[Task to complete] Every entry should be reproduced precisely, with each picture left out.

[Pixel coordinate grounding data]
[Start of section]
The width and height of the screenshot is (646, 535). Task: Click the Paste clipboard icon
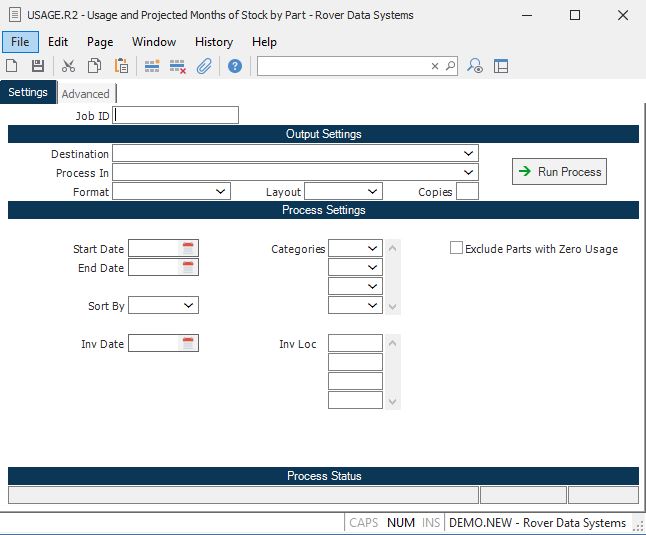point(121,66)
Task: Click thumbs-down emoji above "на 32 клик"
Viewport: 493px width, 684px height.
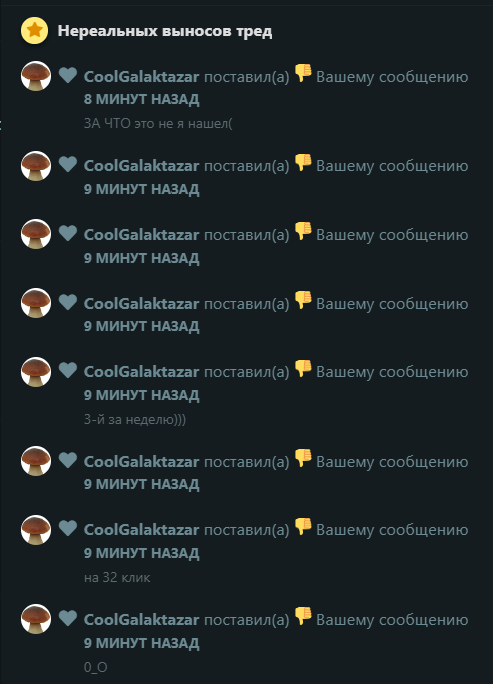Action: (x=303, y=526)
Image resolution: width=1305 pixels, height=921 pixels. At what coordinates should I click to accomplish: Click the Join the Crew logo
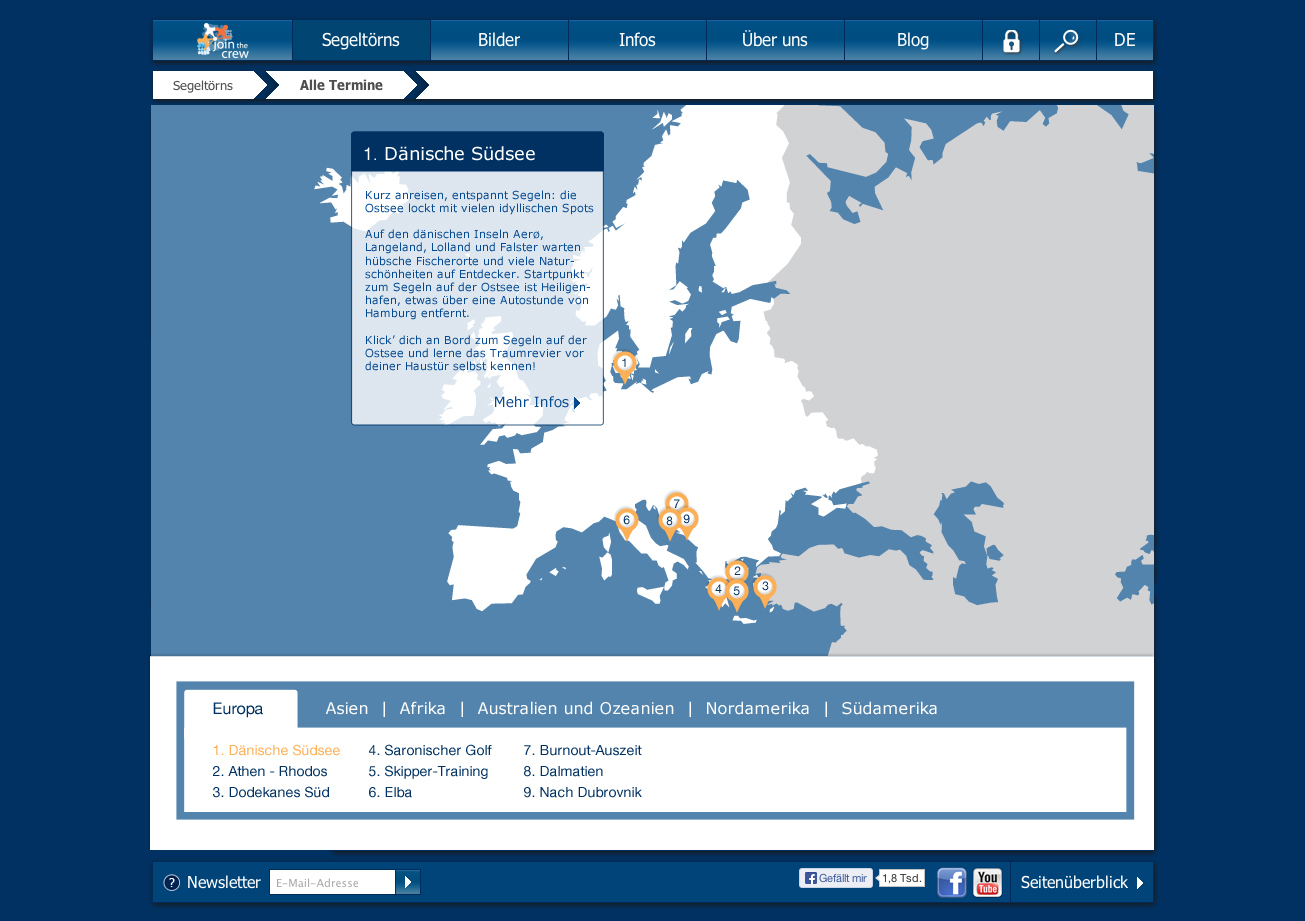tap(223, 41)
[End of section]
[Answer below]
The width and height of the screenshot is (646, 535). Task: Click the Paste clipboard icon
point(121,66)
Task: Click thumbs-down emoji above "на 32 клик"
Viewport: 493px width, 684px height.
Action: (x=303, y=526)
Image resolution: width=1305 pixels, height=921 pixels. At what coordinates should I click to accomplish: Click the Join the Crew logo
tap(223, 41)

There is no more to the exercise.